### WHAT THIS TASK INVOLVES
Quote the items exactly as they appear, from the line containing "You are a computer-use agent. The" through the line containing "point(619,139)", including both of those lines.

*-*-*

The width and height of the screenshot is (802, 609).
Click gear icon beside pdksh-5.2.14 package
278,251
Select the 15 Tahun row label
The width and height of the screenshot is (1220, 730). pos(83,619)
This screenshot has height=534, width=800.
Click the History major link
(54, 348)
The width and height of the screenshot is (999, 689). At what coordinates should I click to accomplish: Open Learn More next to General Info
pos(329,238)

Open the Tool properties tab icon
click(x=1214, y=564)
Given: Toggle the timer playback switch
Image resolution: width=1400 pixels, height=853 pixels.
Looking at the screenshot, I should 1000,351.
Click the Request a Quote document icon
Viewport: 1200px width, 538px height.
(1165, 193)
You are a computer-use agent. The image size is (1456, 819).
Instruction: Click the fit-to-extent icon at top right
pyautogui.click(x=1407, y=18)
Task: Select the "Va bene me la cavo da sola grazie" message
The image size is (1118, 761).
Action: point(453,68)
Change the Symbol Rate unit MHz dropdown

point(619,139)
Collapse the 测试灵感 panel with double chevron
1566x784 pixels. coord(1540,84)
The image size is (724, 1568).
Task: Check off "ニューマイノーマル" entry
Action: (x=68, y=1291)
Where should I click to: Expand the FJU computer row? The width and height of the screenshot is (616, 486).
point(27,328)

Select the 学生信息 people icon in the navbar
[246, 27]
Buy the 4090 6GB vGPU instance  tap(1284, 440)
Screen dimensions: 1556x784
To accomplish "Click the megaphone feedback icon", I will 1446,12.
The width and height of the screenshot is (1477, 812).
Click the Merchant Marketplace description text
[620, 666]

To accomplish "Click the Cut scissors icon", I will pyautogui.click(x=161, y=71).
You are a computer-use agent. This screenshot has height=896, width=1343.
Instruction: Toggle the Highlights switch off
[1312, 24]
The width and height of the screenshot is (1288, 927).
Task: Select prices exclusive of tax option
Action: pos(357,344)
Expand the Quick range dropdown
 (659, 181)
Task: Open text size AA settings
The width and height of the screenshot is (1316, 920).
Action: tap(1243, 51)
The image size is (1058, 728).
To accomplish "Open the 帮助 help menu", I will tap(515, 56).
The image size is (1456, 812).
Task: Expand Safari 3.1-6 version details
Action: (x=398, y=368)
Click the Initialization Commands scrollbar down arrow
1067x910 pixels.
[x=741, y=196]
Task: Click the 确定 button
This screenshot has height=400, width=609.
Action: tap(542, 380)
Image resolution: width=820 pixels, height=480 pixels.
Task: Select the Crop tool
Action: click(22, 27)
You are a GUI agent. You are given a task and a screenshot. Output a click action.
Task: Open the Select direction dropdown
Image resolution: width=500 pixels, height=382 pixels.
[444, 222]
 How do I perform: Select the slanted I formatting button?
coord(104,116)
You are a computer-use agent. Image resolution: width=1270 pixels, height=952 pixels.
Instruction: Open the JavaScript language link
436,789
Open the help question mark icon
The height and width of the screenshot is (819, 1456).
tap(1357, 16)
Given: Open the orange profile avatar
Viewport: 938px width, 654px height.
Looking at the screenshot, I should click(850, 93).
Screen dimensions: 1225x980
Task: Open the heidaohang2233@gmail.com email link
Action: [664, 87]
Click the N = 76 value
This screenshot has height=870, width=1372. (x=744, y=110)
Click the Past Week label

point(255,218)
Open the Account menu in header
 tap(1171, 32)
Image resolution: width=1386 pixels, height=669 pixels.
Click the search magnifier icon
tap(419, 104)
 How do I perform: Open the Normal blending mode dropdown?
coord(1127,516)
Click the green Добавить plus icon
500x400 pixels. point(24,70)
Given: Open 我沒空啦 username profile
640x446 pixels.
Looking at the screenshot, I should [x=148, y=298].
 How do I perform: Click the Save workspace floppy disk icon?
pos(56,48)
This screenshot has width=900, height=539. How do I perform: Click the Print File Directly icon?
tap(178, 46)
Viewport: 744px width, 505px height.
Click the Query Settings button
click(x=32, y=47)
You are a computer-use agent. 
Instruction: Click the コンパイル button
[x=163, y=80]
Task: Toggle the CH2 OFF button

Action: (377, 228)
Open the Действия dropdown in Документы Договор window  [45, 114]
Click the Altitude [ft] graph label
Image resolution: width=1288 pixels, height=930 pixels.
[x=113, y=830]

*-*-*

### RESPONSE TO THE TASK
You are a computer-use agent. The image size is (1456, 819).
Instruction: Click the fit-to-extent icon at top right
pyautogui.click(x=1407, y=18)
Task: Select the "Va bene me la cavo da sola grazie" message
The image size is (1118, 761).
Action: point(453,68)
Change the Symbol Rate unit MHz dropdown

point(619,139)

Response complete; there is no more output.